In order to streamline transformations in Power Query and tackle the issue of long refresh cycles, particularly for large volumes of data, there are some important and useful tips provided below that you may use:
1. Eliminate Step Redundancies
- Merge Transformations: Rather than performing a series of transformations one after another (for example, filtering, sorting, or merging), it’s better to perform such steps in a single transformation whenever appropriate. For instance, when row filtering is conducted, followed by column removal, both activities can be accomplished in a single operation with the use of a custom column or conditional formats.
Get Rid of Unwanted Queries: Assess your queries and delete irrelevant ones. Superfluous secondary queries and unwarranted intermediate tables, for example, can increase overhead during refresh.

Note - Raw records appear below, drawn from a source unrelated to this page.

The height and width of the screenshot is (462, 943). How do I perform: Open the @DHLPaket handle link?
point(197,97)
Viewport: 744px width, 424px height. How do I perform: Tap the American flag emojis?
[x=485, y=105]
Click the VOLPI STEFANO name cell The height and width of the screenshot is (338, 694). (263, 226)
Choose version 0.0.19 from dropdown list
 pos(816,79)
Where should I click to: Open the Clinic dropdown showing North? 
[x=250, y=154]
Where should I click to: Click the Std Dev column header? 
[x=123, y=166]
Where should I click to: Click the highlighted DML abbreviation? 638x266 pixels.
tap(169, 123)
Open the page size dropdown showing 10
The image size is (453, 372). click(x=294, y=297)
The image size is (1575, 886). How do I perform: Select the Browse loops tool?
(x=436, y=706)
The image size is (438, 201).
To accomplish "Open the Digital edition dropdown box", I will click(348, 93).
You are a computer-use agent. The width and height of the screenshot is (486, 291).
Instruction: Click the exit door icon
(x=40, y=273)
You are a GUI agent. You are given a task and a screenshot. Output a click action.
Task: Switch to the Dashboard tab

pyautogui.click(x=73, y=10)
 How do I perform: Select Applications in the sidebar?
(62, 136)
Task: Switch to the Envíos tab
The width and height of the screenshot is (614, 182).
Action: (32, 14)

2. Optimize the Query Folding
- Utilize Query Folding: Aim to construct your transformations so that they can be query-folded, or, in other words, the transformations are done at the data source level and not in Power BI. This greatly minimizes the amount of data imported and processed in Power Query even though data transformation has already taken place in Power BI. Whether or not query folding is effective can be seen in the applied steps. A step with ‘View Native Query’ implies that query folding is effective.
Limit the Number of Operations that Cause Folding to Break: Some operations and tasks, particularly those that add indexes, certain functions, or source data from different locations, can also break query folding. Try to refrain from using most of the Transformation steps until the last stages of the query.
3. Staging Tables Wisely
- Intermediate Staging Tables Completion: For operations that require complex modification, it is advisable to incorporate staging tables that capture intermediate results. In this context, intensive transformations can be carried out once, with the result stored in a staging table and then retrieved for other queries. This prevents the need to perform the same Transformation numerous times.
Limit Data Volume Early, Focus on the Objective: It is best to remove redundant data at the earliest possible stage, even if the operation does not concern overturning the entire dataset. The model reaches its refresh completion significantly quicker, depending on the total number of items loaded. For instance, if only a segment of current records is desired, data with actual values can be considered applicable to the rod and date restrictions implemented at the peak phase.
4. Optimize Data Types
- Appropriate Data Types: Make sure you set the exact value for data types. Sometimes, wrong data types can result in slow transformations. If necessary, changing the data types may be costly in terms of resources since they may need to be changed concurrently. Therefore, it is prudent to set data types very early within the transformation chain.
5. Use Parameters and Functions
- Use Parameters For Filtering Without Changing Queries: There are many advantages associated with using parameters, including their ability to allow filters on data without the need to change queries. This becomes necessary if you want to load a different volume of data each time.
Compose Functions That Can Be Used a Number of Times: If you have certain processes that you have done several times, you will want to do them in a function. This is because it will enable you to maintain order in your coding and allow you to easily make changes in future work without the need for reformats.
Implementing these measures can help reduce unnecessary transformation activities in Power Query, thus promoting an effective dip in the time taken to refresh the data in Power BI. One or the other amelioration assists in making the process more fluid, which, in the end, one or the other gives better results and usability to the user.